Dad's smile freezes like a man realising he is suddenly trapped in a deadly make-or-break survival situation. A look of terror comes over the rest of his face, making the smile look pained.

"Oh!" his voice is high, carrying the same feigned delight of a grandparent gingerly taking the glue-dripping pasta picture proudly offered by a grandchild.

"Ohh-kayyhii!" he delicately agrees.

I attempt to drag it out for a bit, as his frantic mind is clearly trying to process but also not process the nightmare situation in front of him, and his colleagues.

"APRIL FOOLS!" We all yell and his face immediately melts into relief that it isn't true.

He allows himself to laugh, to express his sheer relief, admit just how worried he was.
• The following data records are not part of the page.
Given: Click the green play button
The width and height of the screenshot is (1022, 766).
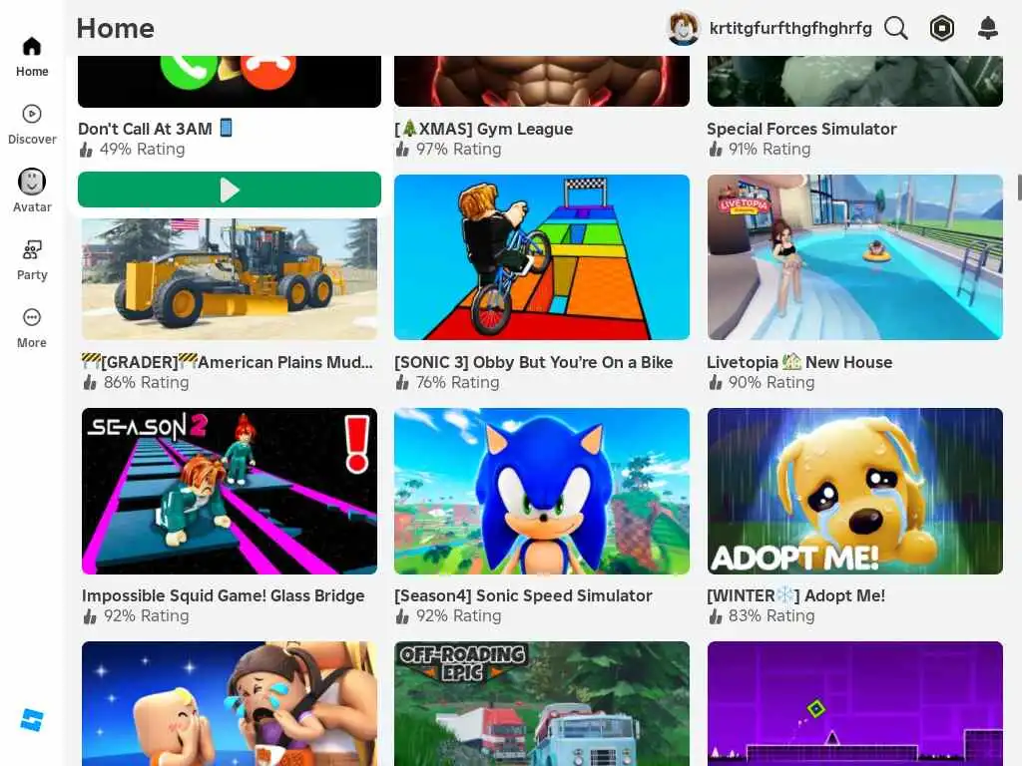Looking at the screenshot, I should click(x=230, y=190).
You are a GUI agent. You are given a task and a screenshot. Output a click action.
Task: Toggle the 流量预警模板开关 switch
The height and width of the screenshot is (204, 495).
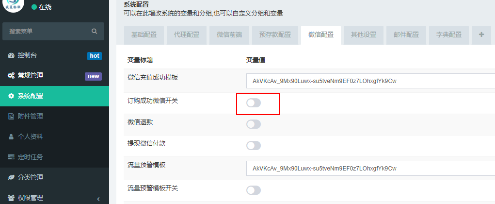[x=254, y=190]
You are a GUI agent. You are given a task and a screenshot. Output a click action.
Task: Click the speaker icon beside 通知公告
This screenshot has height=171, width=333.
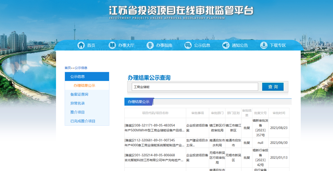[x=226, y=45]
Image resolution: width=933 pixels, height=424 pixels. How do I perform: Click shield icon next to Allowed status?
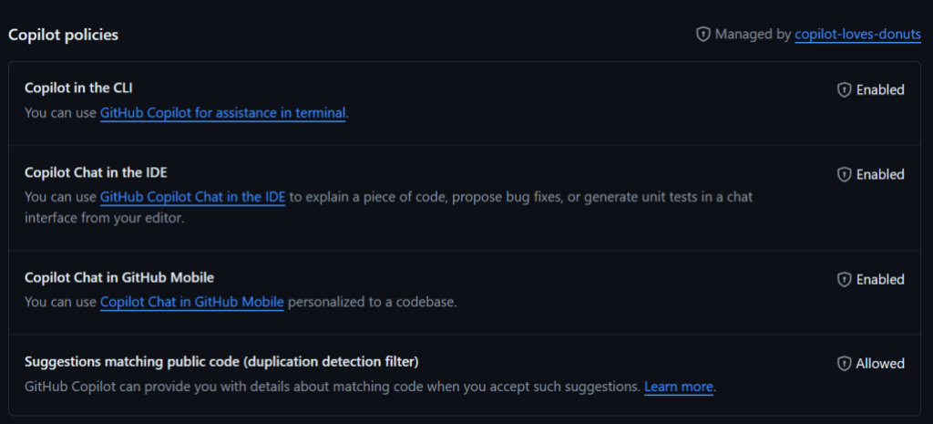click(844, 364)
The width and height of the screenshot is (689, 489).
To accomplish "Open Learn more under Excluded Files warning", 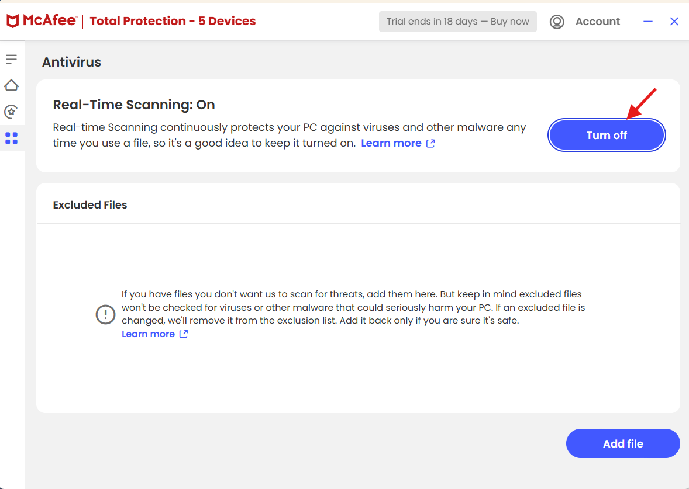I will click(x=149, y=334).
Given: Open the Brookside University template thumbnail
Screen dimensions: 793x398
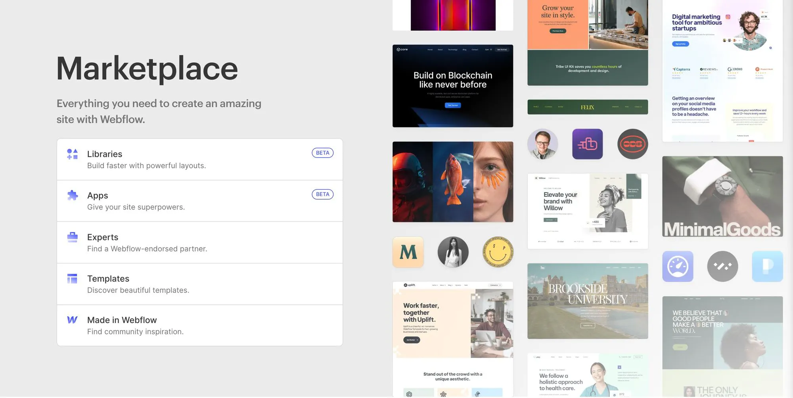Looking at the screenshot, I should coord(588,301).
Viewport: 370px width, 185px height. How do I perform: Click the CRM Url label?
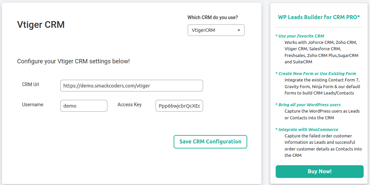pos(30,84)
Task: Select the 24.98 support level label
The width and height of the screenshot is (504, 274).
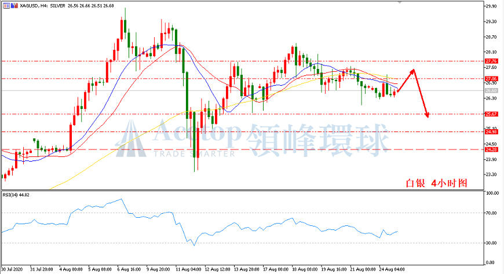Action: pyautogui.click(x=491, y=131)
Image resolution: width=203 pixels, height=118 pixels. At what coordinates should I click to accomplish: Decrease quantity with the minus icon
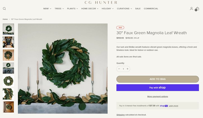click(119, 69)
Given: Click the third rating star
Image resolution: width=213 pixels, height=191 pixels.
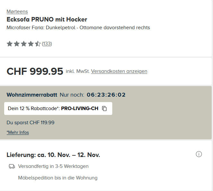Looking at the screenshot, I should [24, 44].
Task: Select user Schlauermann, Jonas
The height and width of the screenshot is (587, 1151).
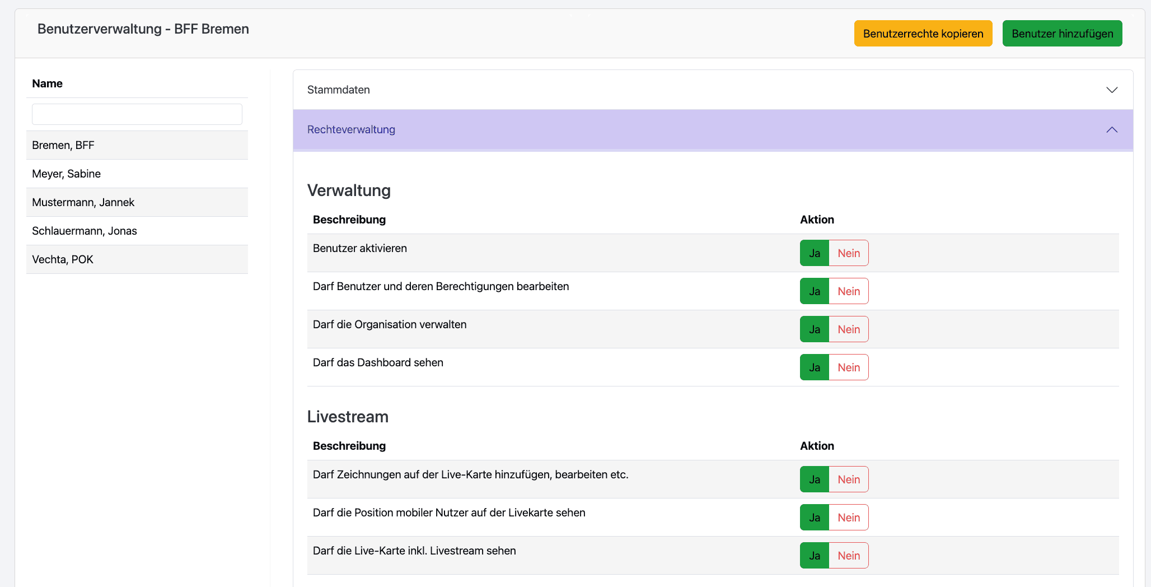Action: pyautogui.click(x=85, y=231)
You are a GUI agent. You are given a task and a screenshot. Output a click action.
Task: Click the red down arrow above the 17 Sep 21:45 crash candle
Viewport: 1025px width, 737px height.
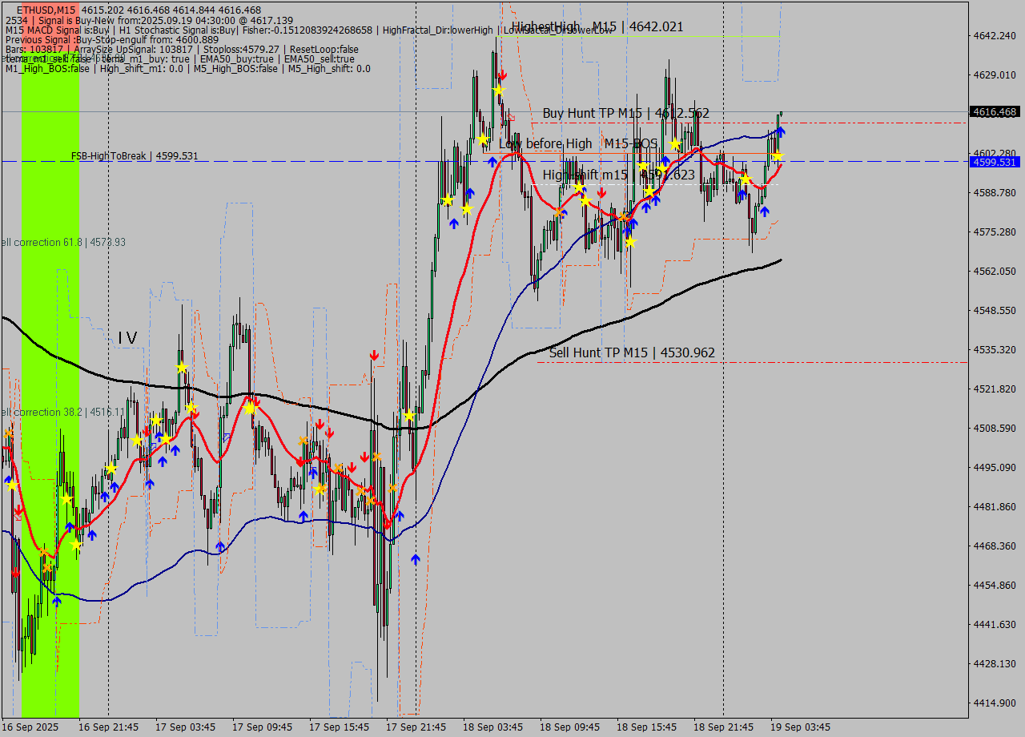pyautogui.click(x=374, y=355)
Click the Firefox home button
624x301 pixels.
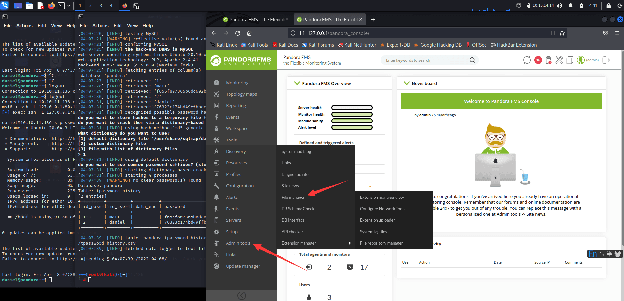click(x=249, y=33)
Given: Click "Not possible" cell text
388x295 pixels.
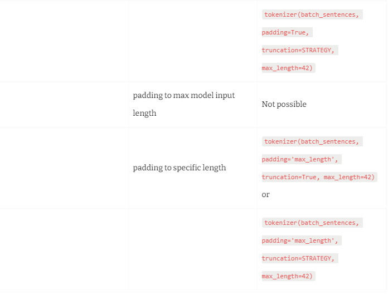Looking at the screenshot, I should [284, 105].
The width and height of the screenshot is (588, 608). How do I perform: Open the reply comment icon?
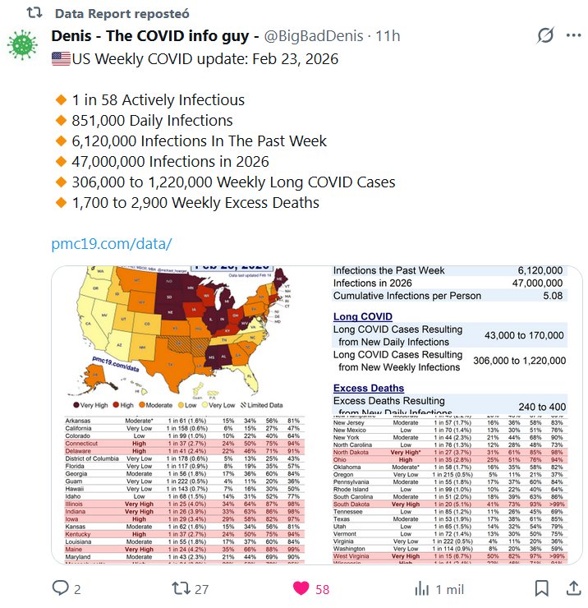[x=61, y=588]
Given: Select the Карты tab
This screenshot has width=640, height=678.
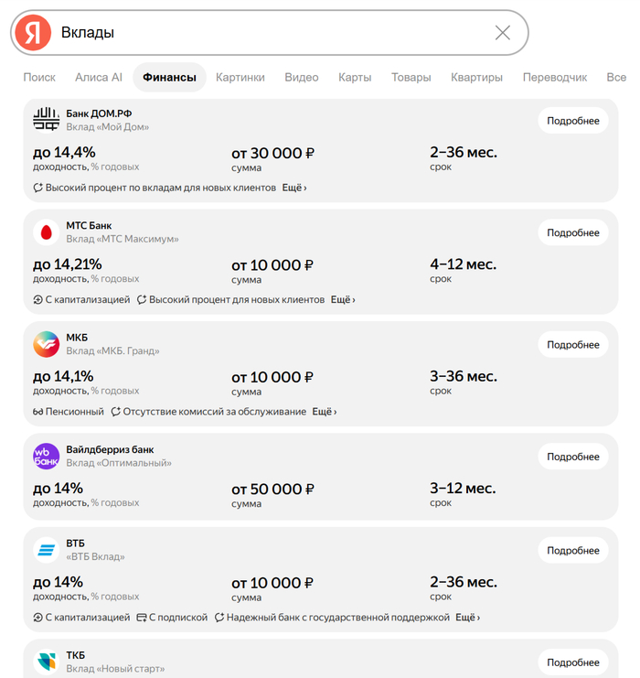Looking at the screenshot, I should 355,78.
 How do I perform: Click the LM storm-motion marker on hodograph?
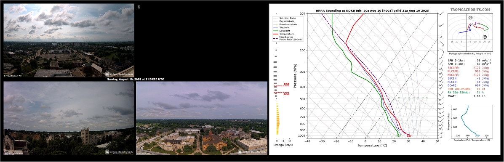pos(471,17)
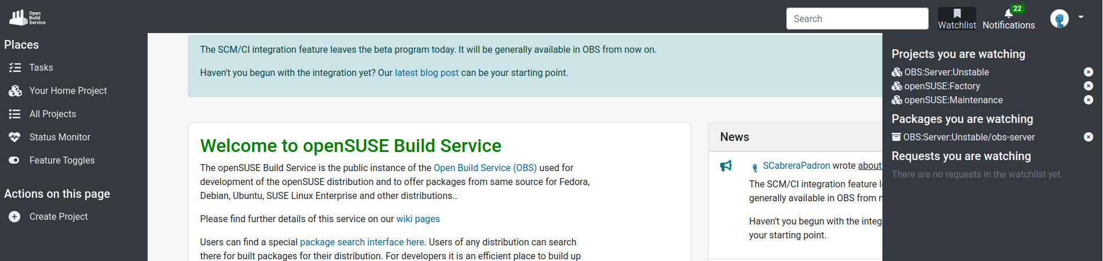Follow the wiki pages link

(x=417, y=219)
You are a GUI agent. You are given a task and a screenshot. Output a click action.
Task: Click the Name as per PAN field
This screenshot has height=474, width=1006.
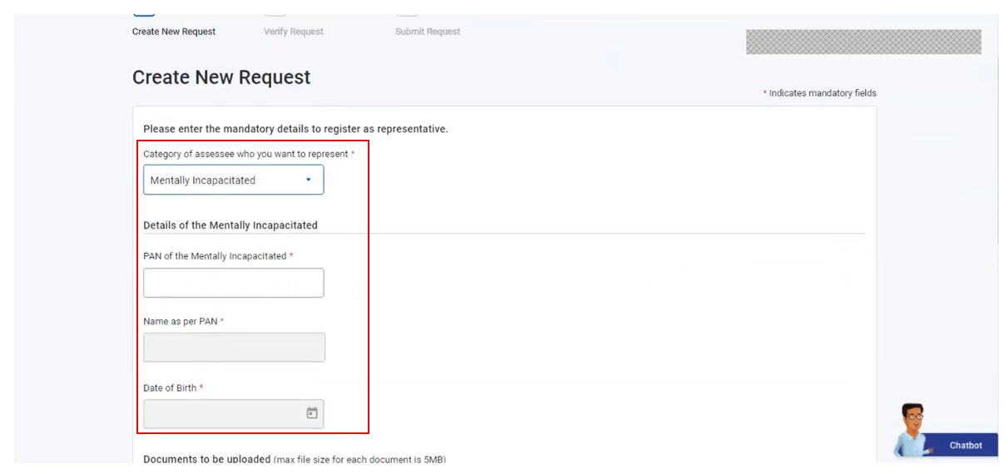tap(234, 348)
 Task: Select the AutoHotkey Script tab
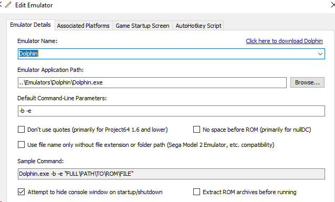tap(198, 26)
Everyone is laughing. Everyone is relieved. It was hilarious.

I am surprised that he actually believed me, that I could fool the king of jokes.

Surely he knows me better than to really think...

His relief, their laughter, starts fading behind me as I quietly extricate myself from the group, who are still bubbly over his "near miss".

What did you expect? I ask myself. You got your laughter! Did you expect *less laughter?*

Still, it was surprising. Surprising how hearty the laughter and relief had been. Surprising that I'd actually fooled the man who loved taking the piss out of people, the ultimate prankster who couldn't be fooled.

I was always trying to make people laugh. Very often, with myself as the butt of the joke.

Making fun of my inability to concentrate, my spacing out, my jumpiness when people came up behind me even when I had already detected or was expecting them, how I overreacted to noise or to someone suddenly jabbing me in the ribs, or flinched when someone made a sudden movement towards me or raised their voice, how I didn't like being hugged... because that all seemed to be what'd make the people in my parents' orbit laugh.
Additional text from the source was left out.